According to the article on illegal immigration below, about how many unauthorized immigrants were living in the United States as of March?

_PAGE TEXT_.
======
Illegal immigration slows as economy weakens
San Francosco Chronicle Staff Writer
Friday, October 3, 2008
(10-02) 12:09 PDT WASHINGTON — Illegal immigration has slowed in the past three years, and the influx of legal permanent immigrant residents in the United States now exceeds the number of new undocumented residents, according to a report released Thursday by a Washington think tank.
There were approximately 11.9 million unauthorized immigrants living in the United States as of March, down from 12.4 million in March 2007, says the report by the Pew Hispanic Center.
The number of people coming into the country illegally decreased from 800,000 a year from 2000 through 2004 to about 500,000 a year from 2005 through 2008. The number of legal permanent immigrant residents – those granted lawful permission to live in the United States but who are not citizens – who came into the country in 2007 was about 650,000.
That was the first time in a decade that new legal immigrant residents outnumbered new illegal immigrants, the study said. It cautioned that the changes may not be statistically significant because of the possibility of sampling errors.
In the past decade, large numbers of undocumented immigrants arrived at a time when legal immigration remained stable.
“In the last year or two, there has been no growth at all of incoming illegal immigrants,” senior demographer Jeffrey Passel, who co-authored the report, said during a telephone conference to discuss his findings. “It was growing rapidly and substantially over 15 years and now has essentially come to a halt.
======
_DATA EXTRACT_.
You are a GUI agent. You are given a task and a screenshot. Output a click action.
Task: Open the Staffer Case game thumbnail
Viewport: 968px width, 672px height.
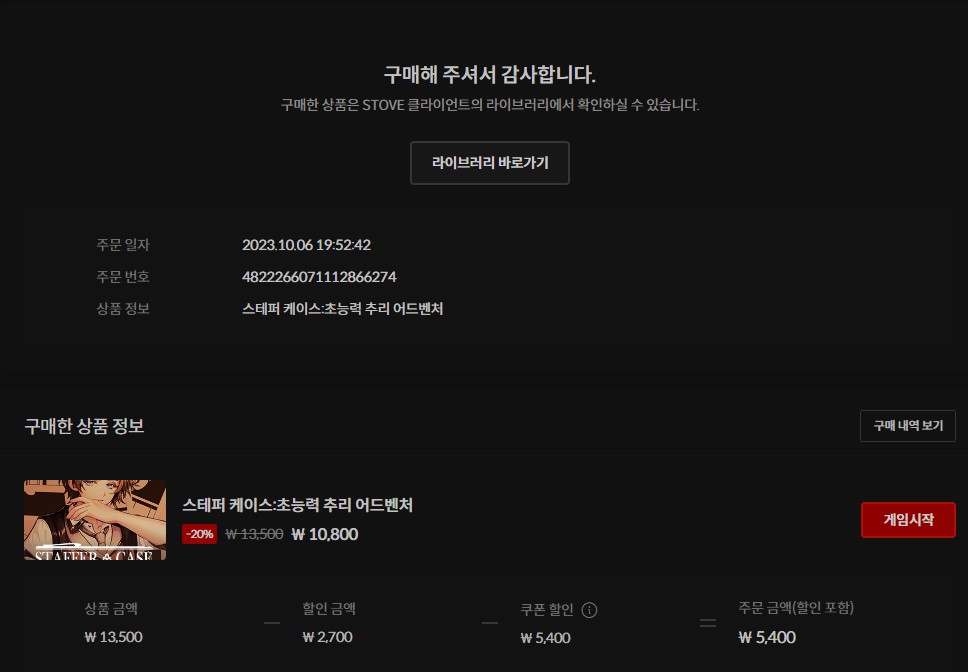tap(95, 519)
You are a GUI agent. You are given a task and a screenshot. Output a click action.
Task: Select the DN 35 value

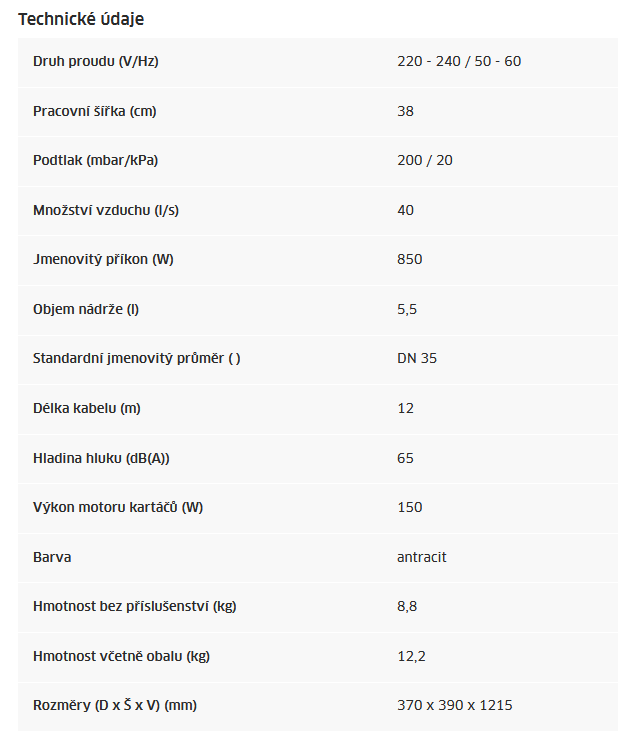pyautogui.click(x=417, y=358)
======
_ANSWER FOR THIS EXERCISE_. Approximately 11.9 million.